Sinha raised two contentions. In the first place, he submitted that having
regard to section 417 of the Criminal Procedure Code which provides for an
appeal to the High Court from an order of acquittal only at the instance of the
Government, a revision petition under section 439 at the instance of a private
party was incompetent, and, secondly, that sub-section (4) of section 439
clearly showed that the High Court exceeded its powers of revision in the
present case in upsetting the findings of fact of the trial Judge. ' We think
it is unnecessary to express any opinion on the first contention of Mr.
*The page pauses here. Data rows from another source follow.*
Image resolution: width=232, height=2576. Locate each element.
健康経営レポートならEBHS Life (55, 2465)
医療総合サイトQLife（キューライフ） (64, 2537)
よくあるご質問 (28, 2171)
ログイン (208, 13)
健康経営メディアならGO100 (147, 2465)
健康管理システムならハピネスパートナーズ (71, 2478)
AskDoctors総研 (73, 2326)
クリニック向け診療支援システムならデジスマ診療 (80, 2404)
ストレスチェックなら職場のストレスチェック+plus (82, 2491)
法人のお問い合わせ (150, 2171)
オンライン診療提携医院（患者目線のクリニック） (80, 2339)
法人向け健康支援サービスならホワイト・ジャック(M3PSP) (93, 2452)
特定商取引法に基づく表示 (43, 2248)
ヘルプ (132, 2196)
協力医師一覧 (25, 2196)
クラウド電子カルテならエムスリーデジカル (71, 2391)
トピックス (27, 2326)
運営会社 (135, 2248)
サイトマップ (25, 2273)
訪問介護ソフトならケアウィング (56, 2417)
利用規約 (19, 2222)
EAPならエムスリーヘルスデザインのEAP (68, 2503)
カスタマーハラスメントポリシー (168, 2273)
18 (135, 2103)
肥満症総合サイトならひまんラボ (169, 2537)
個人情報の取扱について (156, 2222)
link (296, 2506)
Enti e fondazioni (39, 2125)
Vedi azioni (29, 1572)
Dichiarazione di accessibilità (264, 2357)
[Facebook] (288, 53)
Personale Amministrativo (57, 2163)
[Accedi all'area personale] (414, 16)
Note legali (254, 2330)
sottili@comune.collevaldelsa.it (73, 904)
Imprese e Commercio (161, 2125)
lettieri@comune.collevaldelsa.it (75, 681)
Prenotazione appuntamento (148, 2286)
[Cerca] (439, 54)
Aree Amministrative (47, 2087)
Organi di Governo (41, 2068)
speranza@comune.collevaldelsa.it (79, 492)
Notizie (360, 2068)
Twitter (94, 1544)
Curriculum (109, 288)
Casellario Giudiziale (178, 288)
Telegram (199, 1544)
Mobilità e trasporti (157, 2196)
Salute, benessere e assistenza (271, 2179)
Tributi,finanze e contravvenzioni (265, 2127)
Sinha
especially as the respondent is unrepresented, as we are of opinion that his
second and alternative contention must prevail.
It will be seen from the judgment summarised
above that the learned Judge in the High Court re-appraised the evidence in the
case and disagreed with the Sessions Judge's findings of fact on the ground
that they were perverse and displayed a lack of true perspective. He went
further and, by way of "expressing in very clear terms as to how perverse
the judgment of the court below is", he indicated that the discrepancies
in the prosecution evidence and the circumstances of the case which led the
Sessions Judge to discredit the prosecution story afforded no justifiable
ground for the conclusion that the prosecution failed to establish their case.
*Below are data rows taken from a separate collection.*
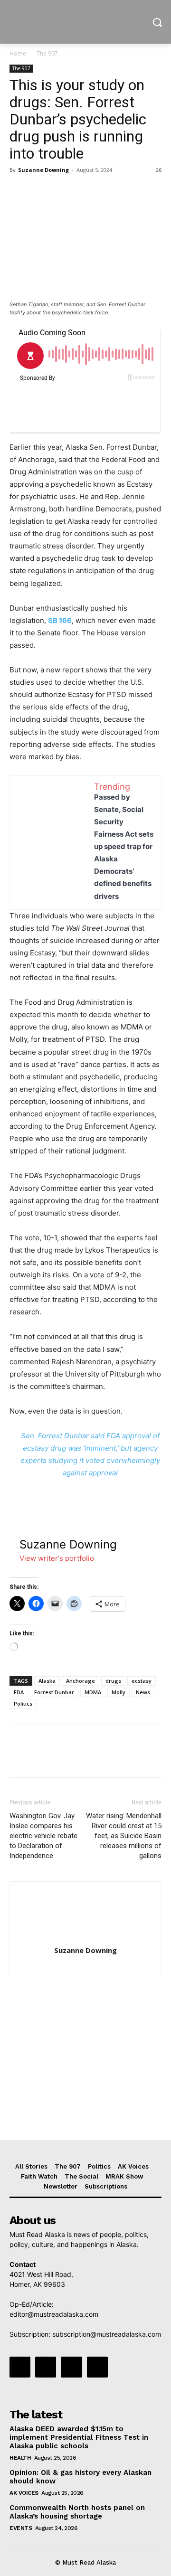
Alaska (47, 1680)
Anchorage (80, 1680)
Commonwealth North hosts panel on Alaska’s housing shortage (77, 2511)
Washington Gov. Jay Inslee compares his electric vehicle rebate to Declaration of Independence (43, 1836)
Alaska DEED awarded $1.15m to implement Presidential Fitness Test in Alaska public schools (79, 2437)
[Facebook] (19, 191)
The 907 (47, 53)
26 (159, 169)
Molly (118, 1692)
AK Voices (24, 2493)
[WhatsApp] (84, 191)
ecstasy (142, 1680)
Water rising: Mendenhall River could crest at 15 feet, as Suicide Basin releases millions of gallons (124, 1836)
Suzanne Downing (43, 169)
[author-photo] (85, 1937)
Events (21, 2528)
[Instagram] (45, 2367)
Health (20, 2457)
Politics (23, 1703)
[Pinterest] (62, 191)
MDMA (93, 1692)
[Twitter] (40, 191)
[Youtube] (97, 2367)
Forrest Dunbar (54, 1692)
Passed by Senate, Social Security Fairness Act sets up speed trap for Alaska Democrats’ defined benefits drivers (123, 847)
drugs (113, 1680)
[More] (107, 191)
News (143, 1692)
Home (18, 53)
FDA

We are of opinion that the learned Judge in the High Court did not properly
appreciate the 681 scope of inquiry in revision against an order of acquittal.
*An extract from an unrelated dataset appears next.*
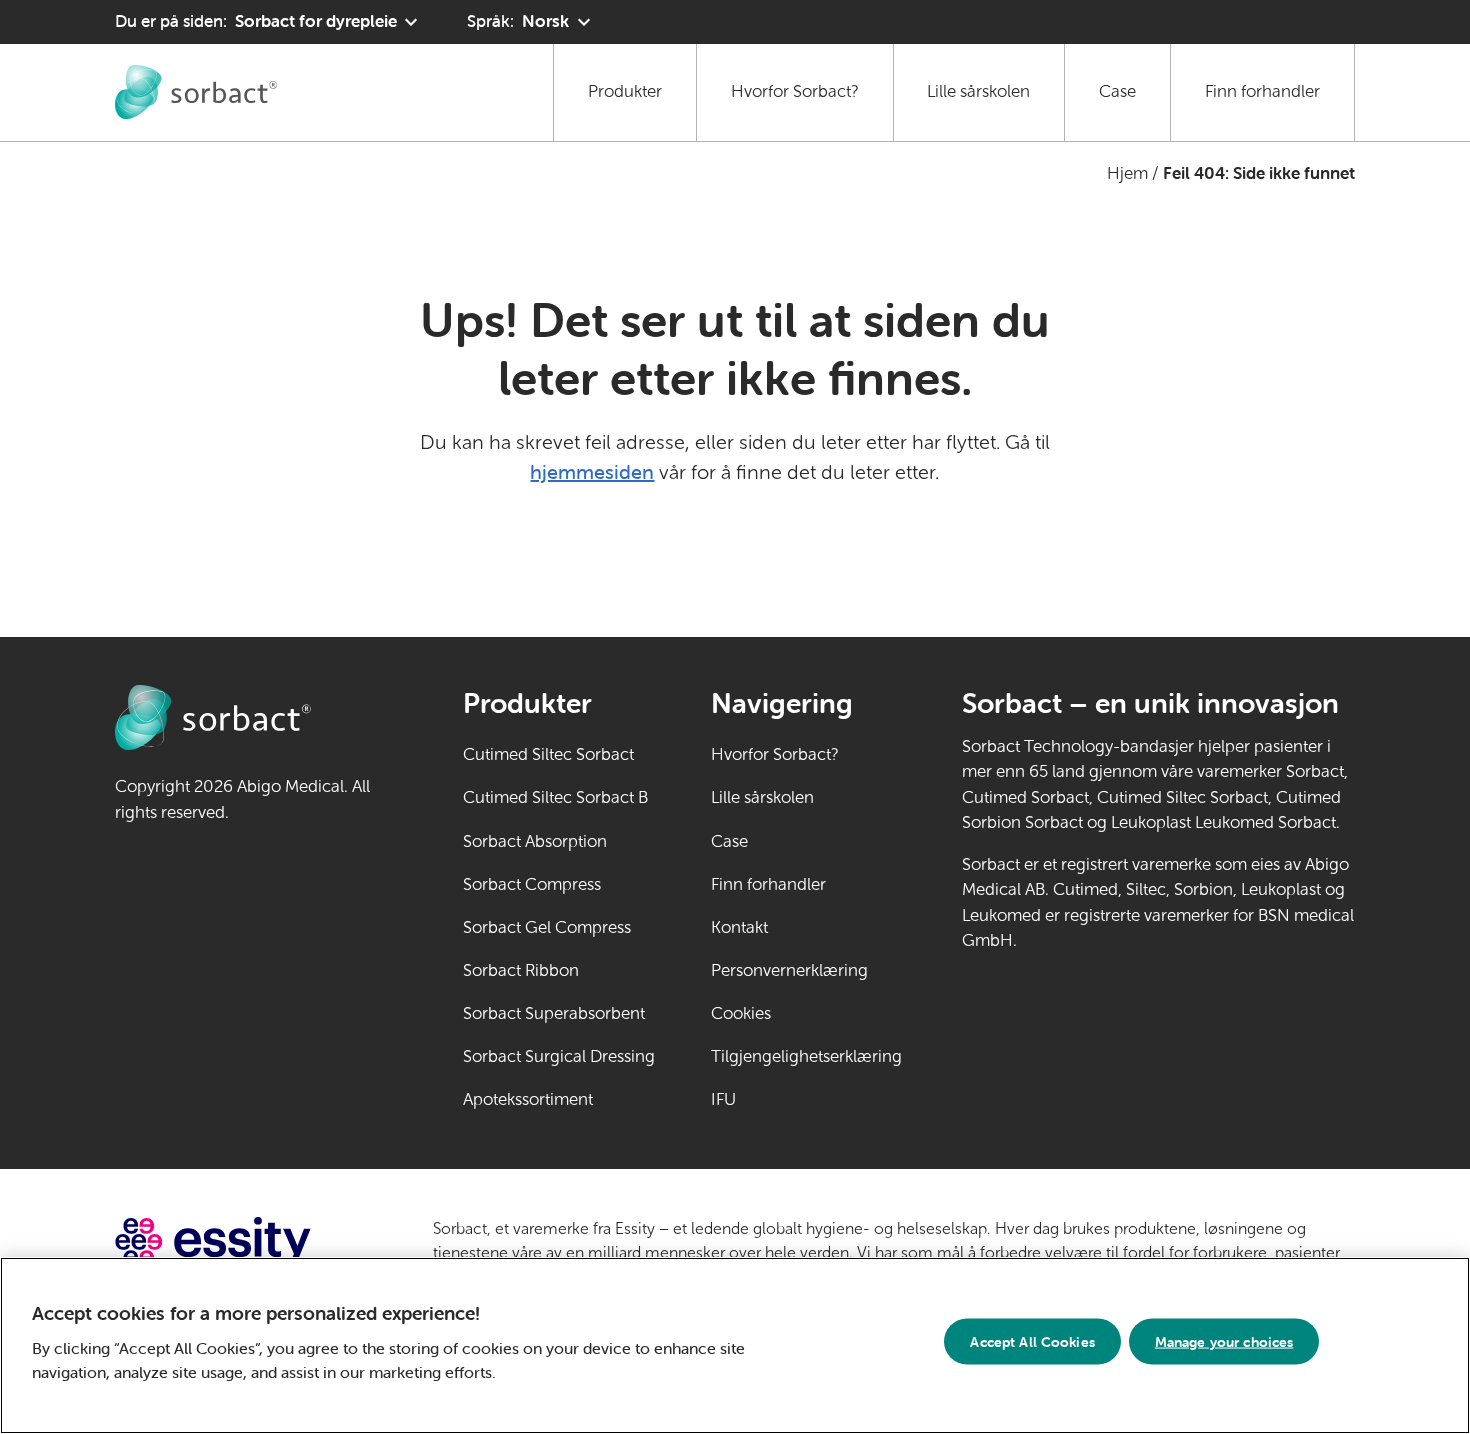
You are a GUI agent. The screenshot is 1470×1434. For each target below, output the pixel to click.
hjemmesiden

Though sub-section(1) of section 439
authorises the High Court to exercise, in its discretion, any of the powers
conferred on a court of appeal by section 423, sub-section (4) specifically
excludes the power to "convert a finding of acquittal into one. of
conviction". This does not mean that in dealing with a revision petition
by a private party against an order of acquittal, the High Court could in the
absence of any error on a point of law re-appraise the evidence and reverse the
findings of facts on which the acquittal was based, provided only it stopped
short of finding the accused guilty and passing sentence on him. By merely
characterising the judgment of the trial Court as "perverse" and'
lacking in perspective", the High Court cannot reverse pure findings of
fact based on the trial Court's appreciation of the evidence in the case. That
is what the learned Judge in the court below has done, but could not, in our
opinion, properly do on an application in revision filed by a private party
against acquittal. No doubt, the learned Judge formally complied with
sub-section (4) by directing only a retrial of the appellants without
convicting them, and warned that the court retrying the case should not be
influenced by any expression of opinion contained in his judgment. But there
can be little doubt that he loaded the dice against the appellants, and it
might prove difficult for any subordinate judicial officer dealing with the case
to put aside altogether the strong views expressed in the judgment as to the
credibility of the prosecution witnesses and the circumstances of the case in
general.
We are of opinion that the learned Judge in
the High Court exceeded his powers of revision in dealing with the case in the
manner he did, and we set aside his order for retrial of the appellants and
restore the order of acquittal passed by the Sessions Judge.
Appeal allowed.
Agent for the appellant: Kundan Lal Mehta.